▸ TASK TO COMPLETE
Your output must consist solely of the lines from the one containing "Task: Click the percent icon in Retención ISR" through the end of the records, reproduced exactly.

Data extracted from a collection
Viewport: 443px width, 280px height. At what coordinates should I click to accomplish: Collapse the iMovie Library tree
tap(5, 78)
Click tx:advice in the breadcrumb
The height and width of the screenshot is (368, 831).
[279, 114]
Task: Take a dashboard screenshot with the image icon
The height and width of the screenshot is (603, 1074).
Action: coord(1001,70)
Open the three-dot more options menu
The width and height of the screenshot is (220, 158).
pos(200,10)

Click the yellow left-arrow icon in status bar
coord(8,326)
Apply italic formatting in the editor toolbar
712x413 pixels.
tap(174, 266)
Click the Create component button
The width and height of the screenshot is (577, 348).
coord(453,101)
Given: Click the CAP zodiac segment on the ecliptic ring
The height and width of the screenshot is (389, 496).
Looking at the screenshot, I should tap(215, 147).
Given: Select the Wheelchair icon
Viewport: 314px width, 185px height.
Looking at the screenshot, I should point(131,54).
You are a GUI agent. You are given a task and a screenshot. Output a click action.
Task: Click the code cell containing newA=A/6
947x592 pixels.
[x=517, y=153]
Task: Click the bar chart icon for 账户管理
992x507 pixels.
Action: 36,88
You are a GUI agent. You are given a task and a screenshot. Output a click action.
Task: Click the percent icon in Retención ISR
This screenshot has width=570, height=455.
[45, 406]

▸ YOUR RESPONSE
Task: Click the percent icon in Retención ISR
This screenshot has width=570, height=455.
[45, 406]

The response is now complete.